The items sought by the search warrant a hatchet and welder's gloves were not particularly incriminating in themselves and were of enduring utility to defendant. Moreover, the affidavit indicates that defendant normally kept such items either in his parents' home, or in a garage workshop behind his parents' home. A practical assessment of this information would lead a reasonably prudent magistrate to conclude that the hatchet and welder's glove were "probably" located in the home or on the premises of defendant's parents. See generally, United States v. Brinklow, supra; State v. Louchheim, supra; State v. Carbone, 172 Conn. 242, 374 A.2d 215 (1977); People v. Wing, 92 Misc.2d 846, 400 N.Y.S.2d 437 (Co.Ct.1977). We hold that the search warrant was properly issued and the hatchet and gloves properly admitted into evidence.

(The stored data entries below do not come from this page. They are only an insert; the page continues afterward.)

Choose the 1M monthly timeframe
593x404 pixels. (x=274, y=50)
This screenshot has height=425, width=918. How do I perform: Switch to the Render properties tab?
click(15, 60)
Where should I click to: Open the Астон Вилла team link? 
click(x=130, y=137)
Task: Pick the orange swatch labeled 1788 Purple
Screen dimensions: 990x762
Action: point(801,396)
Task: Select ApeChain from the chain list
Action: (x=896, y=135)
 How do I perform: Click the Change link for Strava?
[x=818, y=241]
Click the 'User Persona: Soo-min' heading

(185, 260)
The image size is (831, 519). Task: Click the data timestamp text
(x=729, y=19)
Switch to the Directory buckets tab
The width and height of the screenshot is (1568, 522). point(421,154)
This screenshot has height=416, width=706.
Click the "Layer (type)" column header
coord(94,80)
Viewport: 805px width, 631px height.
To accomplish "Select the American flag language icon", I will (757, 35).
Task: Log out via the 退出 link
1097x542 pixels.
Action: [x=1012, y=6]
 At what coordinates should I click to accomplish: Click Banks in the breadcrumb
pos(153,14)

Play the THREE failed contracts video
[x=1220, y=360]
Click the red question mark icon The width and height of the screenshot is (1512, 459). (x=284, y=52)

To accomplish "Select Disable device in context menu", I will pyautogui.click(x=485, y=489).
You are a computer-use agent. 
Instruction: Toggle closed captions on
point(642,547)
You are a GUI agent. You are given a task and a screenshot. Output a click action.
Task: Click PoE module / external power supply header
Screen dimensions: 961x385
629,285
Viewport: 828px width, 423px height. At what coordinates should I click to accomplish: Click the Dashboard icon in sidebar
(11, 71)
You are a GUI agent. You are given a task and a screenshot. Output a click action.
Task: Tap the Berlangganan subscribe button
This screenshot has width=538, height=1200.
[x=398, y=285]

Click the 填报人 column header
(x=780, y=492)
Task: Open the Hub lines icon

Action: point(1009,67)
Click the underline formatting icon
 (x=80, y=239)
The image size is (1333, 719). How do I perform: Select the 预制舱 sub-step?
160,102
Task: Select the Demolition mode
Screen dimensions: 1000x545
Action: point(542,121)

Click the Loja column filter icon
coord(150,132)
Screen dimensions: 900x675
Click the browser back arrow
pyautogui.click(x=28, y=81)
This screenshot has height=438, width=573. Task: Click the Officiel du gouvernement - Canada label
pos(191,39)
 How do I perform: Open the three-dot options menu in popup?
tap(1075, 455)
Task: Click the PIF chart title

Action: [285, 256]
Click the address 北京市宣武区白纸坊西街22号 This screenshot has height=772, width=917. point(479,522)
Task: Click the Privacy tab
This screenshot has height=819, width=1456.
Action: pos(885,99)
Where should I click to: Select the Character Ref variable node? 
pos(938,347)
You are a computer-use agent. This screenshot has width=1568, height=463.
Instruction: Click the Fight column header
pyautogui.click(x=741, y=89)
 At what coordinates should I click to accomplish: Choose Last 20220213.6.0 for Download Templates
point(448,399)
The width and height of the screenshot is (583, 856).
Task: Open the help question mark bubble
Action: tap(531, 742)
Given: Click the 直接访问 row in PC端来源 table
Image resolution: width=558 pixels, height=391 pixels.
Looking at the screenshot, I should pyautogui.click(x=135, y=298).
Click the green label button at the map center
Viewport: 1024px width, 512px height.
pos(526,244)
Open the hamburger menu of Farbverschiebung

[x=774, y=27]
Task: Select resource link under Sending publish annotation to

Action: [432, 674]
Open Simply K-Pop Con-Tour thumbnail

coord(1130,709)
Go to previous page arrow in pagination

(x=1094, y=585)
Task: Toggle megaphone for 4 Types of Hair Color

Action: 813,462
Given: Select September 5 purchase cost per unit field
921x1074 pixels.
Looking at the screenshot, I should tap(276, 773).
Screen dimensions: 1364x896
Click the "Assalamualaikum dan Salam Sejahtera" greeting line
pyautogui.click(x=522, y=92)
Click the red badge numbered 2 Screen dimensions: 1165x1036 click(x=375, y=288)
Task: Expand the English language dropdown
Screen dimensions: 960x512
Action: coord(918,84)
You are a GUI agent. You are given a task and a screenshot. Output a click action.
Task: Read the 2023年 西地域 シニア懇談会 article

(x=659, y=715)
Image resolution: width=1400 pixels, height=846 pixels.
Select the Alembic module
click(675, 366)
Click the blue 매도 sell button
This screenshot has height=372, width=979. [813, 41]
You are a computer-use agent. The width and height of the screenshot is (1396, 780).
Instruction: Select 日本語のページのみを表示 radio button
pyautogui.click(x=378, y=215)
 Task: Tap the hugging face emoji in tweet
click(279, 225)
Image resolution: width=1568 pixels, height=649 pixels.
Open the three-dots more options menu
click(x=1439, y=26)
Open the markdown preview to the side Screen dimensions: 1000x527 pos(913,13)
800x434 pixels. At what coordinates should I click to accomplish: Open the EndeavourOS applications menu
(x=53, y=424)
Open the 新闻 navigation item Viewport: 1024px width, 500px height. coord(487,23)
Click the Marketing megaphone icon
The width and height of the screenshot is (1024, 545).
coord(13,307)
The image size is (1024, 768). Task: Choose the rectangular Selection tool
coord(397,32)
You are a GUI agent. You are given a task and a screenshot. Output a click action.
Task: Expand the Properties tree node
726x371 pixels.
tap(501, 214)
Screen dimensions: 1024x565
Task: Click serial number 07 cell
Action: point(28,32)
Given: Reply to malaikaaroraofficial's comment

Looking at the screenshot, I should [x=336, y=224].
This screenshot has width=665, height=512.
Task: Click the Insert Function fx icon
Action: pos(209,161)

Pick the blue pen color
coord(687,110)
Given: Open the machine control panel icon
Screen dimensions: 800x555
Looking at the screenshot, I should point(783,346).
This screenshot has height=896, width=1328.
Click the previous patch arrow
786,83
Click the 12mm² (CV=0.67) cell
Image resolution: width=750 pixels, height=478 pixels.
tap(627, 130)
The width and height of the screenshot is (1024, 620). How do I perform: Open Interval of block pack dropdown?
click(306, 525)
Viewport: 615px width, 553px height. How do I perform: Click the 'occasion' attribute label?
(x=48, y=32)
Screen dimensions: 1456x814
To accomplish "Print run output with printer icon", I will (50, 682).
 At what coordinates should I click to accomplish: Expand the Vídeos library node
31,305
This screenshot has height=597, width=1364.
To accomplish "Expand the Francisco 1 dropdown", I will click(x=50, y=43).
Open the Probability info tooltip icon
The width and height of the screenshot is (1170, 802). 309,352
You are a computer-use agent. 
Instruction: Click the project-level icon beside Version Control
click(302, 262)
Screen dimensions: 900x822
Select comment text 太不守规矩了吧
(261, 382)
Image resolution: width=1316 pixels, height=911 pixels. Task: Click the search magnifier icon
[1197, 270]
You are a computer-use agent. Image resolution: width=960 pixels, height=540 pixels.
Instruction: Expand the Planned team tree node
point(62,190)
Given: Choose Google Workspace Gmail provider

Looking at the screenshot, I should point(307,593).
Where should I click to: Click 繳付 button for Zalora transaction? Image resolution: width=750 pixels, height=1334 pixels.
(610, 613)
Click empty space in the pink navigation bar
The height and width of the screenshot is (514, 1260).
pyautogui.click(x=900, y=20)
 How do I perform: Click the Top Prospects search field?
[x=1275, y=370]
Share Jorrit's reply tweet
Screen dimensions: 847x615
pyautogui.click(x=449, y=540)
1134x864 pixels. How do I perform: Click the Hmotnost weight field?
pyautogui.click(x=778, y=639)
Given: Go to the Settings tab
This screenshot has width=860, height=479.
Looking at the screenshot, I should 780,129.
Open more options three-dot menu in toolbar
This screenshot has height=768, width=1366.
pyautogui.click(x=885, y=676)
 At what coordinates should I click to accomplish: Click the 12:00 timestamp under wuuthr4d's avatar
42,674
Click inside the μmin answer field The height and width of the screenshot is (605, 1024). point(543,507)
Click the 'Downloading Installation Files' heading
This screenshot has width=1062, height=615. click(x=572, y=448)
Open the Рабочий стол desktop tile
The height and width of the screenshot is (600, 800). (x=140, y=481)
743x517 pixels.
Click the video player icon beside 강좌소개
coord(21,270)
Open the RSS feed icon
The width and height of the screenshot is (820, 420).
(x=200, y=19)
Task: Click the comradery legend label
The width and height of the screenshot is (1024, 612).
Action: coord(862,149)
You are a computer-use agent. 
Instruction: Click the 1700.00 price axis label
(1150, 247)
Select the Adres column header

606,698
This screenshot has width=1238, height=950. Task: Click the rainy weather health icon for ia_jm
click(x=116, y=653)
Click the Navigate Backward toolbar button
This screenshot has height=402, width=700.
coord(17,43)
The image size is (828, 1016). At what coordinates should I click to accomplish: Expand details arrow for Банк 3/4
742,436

We note that the items in question were seized from the premises owned by defendant's parents. A party seeking shelter under the Fourth Amendment has the burden of establishing that his Personal rights were violated by the search and seizure. State v. Taylor, 298 N.C. 405, 259 S.E.2d 502 (1979); State v. Craddock, 272 N.C. 160, 158 S.E.2d 25 (1967). The burden is on defendant to establish standing. State v. Taylor, supra. The United States Supreme Court, in a recent review of the protection offered by the Fourth Amendment, determined that such protection encompasses only those persons who have a reasonable expectation of privacy in the premises searched. Rakas v. Illinois, 439 U.S. 128, 99 S.Ct. 421, 58 L.Ed.2d 387 (1978). Accord, State v. Alford, 298...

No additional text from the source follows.